Be skeptical about any DPS “Expert” or “Scientist”

When you ask potential jurors how they feel about defense experts you will usually hear some voices of distrust. They will think that defense experts are “hired guns” and are approached with some degree of skepticism. I’ve found that many jurors are less cynical when it comes to Department of Public Safety (DPS) experts.

Here is how broken our criminal justice system is. The Department of Public Safety is an agency of the State of Texas. The same State of Texas that is bringing a case against the Defendant. DPS has it’s own army of Troopers who arrests drivers for all sorts of offenses, but mostly make believe “crimes” (drugs) and opinion crimes (DWI).

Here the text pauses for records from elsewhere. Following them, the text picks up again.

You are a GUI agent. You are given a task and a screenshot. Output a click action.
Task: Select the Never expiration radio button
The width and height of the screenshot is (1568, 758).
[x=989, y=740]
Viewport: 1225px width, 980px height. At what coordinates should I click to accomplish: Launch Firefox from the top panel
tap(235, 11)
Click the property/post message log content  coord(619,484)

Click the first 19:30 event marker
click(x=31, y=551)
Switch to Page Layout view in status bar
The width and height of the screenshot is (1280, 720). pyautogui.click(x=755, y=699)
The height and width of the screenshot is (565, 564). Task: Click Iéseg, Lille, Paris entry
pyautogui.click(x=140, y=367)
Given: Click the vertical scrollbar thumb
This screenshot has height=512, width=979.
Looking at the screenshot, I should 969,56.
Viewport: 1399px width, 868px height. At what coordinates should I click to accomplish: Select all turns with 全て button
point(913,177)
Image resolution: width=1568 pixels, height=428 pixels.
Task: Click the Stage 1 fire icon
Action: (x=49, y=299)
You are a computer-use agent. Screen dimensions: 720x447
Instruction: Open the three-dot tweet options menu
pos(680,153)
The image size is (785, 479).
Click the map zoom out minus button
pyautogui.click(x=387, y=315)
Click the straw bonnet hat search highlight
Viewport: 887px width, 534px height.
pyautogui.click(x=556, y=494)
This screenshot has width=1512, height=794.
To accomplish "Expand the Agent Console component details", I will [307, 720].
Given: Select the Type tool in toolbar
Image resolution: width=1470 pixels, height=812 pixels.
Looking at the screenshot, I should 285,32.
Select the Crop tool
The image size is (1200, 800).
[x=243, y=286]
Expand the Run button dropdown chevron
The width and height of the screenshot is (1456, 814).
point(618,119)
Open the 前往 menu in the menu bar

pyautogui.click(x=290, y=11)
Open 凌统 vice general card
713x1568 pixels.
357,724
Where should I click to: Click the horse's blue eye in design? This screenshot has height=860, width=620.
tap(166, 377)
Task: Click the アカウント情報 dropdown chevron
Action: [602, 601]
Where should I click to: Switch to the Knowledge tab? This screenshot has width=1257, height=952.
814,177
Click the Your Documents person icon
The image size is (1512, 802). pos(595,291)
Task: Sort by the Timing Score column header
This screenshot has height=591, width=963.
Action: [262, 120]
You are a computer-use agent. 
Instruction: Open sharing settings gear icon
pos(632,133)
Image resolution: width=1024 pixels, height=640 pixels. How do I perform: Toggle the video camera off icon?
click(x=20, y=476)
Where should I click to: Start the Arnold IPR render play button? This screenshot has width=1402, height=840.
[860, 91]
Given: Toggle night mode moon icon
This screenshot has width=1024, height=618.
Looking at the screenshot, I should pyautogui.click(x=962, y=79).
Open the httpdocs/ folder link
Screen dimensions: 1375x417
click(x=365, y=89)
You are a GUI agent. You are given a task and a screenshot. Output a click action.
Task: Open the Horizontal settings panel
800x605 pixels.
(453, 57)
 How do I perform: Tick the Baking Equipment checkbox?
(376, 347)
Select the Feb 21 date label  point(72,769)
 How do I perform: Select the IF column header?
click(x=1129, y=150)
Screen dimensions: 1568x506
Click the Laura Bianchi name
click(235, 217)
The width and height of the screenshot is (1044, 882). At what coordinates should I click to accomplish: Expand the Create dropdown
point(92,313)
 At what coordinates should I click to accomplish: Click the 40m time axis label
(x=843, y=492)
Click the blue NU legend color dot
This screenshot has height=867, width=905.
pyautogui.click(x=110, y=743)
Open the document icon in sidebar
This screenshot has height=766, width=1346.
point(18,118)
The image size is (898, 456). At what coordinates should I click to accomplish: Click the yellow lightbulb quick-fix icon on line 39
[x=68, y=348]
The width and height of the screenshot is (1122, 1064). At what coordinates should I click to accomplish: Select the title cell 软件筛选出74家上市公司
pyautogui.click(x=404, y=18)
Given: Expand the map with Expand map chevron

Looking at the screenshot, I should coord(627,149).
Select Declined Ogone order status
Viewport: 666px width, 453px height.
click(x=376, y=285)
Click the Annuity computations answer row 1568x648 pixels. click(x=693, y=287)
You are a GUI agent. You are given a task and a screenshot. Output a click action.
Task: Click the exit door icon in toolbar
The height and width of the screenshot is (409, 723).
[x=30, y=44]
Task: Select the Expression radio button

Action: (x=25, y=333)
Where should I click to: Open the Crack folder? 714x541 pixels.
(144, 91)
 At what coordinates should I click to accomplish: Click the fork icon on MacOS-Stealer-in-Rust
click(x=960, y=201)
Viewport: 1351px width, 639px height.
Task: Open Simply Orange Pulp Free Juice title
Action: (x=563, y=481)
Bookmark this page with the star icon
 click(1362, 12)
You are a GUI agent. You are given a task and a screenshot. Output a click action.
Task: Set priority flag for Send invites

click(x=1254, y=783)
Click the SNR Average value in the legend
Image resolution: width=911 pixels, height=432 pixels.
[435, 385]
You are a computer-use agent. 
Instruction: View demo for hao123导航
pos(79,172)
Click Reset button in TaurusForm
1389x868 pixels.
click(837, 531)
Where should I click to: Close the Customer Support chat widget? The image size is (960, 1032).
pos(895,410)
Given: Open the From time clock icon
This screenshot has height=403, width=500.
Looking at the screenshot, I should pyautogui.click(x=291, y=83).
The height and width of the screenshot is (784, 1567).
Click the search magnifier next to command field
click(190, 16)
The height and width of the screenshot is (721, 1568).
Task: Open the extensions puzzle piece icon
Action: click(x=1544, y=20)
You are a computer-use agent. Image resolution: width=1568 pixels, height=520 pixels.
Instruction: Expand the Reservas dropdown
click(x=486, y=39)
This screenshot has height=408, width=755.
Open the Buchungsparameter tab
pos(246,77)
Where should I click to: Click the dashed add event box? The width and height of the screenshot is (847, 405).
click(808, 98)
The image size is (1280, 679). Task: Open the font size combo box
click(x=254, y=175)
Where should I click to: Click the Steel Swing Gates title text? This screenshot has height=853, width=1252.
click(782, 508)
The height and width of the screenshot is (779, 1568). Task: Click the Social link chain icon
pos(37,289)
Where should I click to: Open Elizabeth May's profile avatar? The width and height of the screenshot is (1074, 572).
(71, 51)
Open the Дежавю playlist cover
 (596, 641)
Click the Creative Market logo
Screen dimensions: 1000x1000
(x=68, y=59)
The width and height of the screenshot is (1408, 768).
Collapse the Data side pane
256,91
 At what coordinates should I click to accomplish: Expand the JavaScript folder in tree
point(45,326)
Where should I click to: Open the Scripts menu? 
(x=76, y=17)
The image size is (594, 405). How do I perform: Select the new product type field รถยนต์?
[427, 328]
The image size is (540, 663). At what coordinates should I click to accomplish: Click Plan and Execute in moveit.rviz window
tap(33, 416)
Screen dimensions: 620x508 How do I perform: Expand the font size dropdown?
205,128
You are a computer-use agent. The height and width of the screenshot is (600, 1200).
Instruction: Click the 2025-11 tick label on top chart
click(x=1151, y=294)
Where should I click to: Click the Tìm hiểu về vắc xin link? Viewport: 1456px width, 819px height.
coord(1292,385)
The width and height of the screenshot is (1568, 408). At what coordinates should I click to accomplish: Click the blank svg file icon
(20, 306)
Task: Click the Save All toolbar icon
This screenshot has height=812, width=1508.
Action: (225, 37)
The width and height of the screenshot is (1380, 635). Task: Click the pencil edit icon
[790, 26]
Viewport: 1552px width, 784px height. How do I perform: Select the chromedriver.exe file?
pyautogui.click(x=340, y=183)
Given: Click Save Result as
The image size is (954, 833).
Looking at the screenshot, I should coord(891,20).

So after a DPS trooper takes your blood in a DWI case, where do they have this evidence analyzed? At their very own DPS lab! Run by their DPS buddies! The lab will “analyze” this evidence and then show up in court to say…. guess what.. the State should win and the defendant is guilty! It’s like having as A-Rod as the homeplate umpire in the next Rangers-Yankees series.

These DPS lab “experts” are part of a conviction team. DPS wants the State to win the case and have been found to cut corners or worse, commit wholesale fraud to make sure that the State gets the convictions they need.

Here’s an example of how DPS will lower their standards in order to help the State win more cases. DPS publishes manuals and regulations on how certain procedures are to be performed. For example, there are guidelines for DWI breath test operators on how to run a proper breath test. The old breath test guidelines had a requirement that a DWI suspect must be observed for 15 minutes before giving a breath test. Why? Because if a suspect burps it will give a false high breath test reading. False readings = junk science = wrongful convictions.

Well guess what happened? In many cases the breath test operator would forget to watch the suspect for 15 minutes and that would invalidate the test. What did DPS do? Did they train the breath tests operators to follow the rules to insure breath test integrity? Hell no. This is the government we are talking about. They changed this rule to make it easier to convict DWI suspects.

Now the rule says you basically just need to be in the same room as the defendant for 15 minutes. So you can hear them burp I guess. Is this “science” designed to insure that have breath test score integrity? Nope. It’s the typical “good enough for government work” approach that DPS takes.

That is the pattern with DPS, especially in DWI cases. Whenever there is a choice between scientific integrity and making it easier to convict, DPS often chooses the latter. They constantly rewrite their manuals and policies whenever it becomes too inconvenient to do things the right way.

So be cynical of defense experts, that’s fine, but be at least as cynical and distrusting of government experts.